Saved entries
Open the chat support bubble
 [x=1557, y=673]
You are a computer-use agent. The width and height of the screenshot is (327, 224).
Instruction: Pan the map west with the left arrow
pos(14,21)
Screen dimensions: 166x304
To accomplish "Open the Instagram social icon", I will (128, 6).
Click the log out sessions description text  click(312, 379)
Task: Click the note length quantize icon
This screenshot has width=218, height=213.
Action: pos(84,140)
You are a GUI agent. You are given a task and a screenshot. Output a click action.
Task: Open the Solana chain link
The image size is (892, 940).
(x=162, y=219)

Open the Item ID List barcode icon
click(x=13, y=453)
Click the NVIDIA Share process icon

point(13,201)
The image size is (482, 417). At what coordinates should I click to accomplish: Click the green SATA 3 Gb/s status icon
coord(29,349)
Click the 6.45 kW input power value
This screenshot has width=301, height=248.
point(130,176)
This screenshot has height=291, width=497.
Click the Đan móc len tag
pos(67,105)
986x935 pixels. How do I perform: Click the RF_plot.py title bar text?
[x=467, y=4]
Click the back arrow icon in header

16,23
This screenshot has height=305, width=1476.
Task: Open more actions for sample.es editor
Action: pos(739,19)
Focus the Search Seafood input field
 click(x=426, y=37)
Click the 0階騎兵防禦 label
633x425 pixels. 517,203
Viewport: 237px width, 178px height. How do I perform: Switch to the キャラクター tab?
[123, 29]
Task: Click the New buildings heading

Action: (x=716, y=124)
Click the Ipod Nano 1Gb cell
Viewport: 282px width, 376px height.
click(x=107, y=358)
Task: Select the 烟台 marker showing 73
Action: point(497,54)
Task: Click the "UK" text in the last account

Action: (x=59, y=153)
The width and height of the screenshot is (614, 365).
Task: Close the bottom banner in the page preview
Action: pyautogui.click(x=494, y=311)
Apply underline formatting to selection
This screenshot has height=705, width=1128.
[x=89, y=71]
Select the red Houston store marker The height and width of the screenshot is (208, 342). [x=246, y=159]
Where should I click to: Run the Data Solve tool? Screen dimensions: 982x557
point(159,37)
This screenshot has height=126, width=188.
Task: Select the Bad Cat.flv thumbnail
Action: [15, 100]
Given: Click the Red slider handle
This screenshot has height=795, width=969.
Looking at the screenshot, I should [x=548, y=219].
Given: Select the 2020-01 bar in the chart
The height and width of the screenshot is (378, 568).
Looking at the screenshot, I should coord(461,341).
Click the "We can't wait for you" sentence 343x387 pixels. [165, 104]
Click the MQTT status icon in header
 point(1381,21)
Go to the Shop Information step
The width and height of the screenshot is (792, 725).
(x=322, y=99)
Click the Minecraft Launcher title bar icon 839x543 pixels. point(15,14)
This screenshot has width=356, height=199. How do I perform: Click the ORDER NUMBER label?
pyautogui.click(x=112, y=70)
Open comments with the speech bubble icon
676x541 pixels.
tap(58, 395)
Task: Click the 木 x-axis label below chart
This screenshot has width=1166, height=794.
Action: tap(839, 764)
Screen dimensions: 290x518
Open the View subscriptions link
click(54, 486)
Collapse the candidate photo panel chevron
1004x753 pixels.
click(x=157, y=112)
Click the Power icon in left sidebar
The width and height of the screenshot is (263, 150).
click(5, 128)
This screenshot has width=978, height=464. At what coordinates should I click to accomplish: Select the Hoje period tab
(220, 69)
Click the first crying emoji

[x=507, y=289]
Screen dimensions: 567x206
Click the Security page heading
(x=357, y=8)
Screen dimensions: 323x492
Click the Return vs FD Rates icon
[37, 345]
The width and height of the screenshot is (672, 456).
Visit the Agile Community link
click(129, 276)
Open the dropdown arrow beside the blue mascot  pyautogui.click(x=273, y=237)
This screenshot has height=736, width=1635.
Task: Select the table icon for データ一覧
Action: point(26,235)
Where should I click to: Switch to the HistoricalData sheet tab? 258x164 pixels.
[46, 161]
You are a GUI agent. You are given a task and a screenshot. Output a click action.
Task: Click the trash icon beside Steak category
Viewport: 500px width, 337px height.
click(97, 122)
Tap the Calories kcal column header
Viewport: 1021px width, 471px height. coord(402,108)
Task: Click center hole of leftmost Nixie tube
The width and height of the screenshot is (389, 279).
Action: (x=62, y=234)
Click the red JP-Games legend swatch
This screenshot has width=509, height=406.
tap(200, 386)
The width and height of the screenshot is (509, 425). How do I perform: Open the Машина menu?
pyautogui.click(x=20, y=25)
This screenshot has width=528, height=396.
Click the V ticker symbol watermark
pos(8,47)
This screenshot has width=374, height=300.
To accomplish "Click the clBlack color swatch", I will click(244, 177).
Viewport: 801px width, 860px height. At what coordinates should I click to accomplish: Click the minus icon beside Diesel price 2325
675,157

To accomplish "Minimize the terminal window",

◆ **Given request**
Extract from the records above each line that contains the string "Viewport", matching case exactly.

◆ **Reply to the exercise**
Viewport: 237px width, 178px height. How do I perform: Switch to the キャラクター tab?
Viewport: 282px width, 376px height.
Viewport: 500px width, 337px height.
Viewport: 1021px width, 471px height. coord(402,108)
Viewport: 801px width, 860px height. At what coordinates should I click to accomplish: Click the minus icon beside Diesel price 2325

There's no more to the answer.